- Exercise aim
Your reply must hold the lines from the one containing "Where should I" to the end of the entries, copied exactly, with pictures excluded.

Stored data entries
========================================================================

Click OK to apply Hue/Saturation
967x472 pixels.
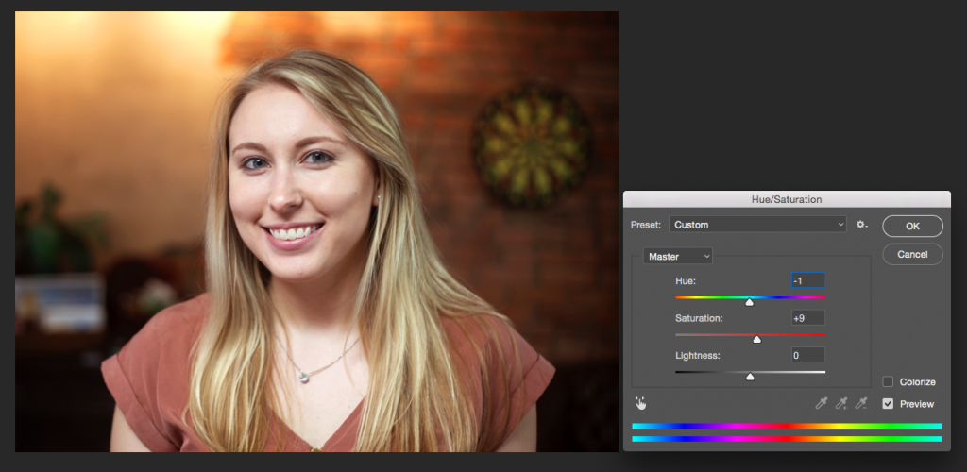912,226
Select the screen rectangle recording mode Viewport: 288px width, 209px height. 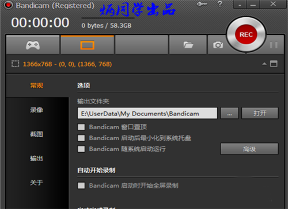[88, 45]
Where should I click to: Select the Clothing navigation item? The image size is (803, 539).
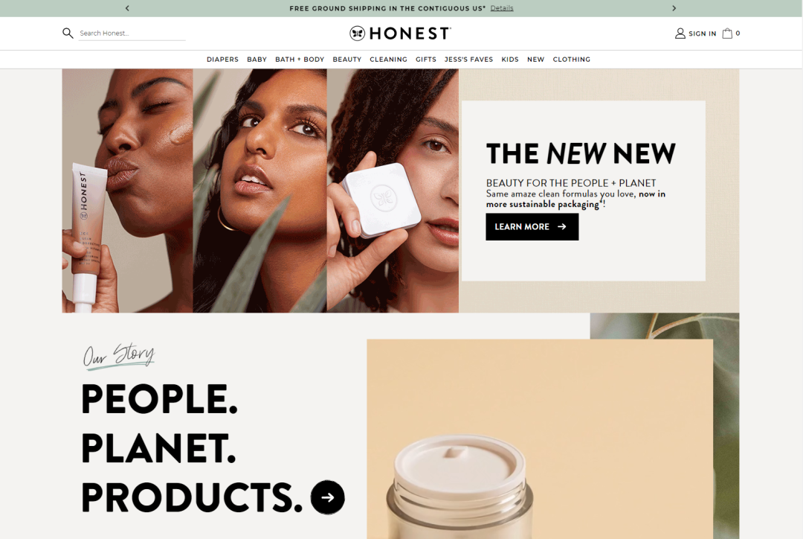pos(572,60)
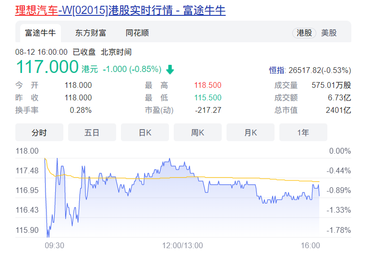Click the 16:00 closing time axis label
The image size is (371, 253).
pyautogui.click(x=310, y=245)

========================================================================

- Written answer
Where should I click to: Select the Clothing navigation item? The image size is (803, 539).
pos(572,60)
Click the 16:00 closing time axis label
The image size is (371, 253).
pyautogui.click(x=310, y=245)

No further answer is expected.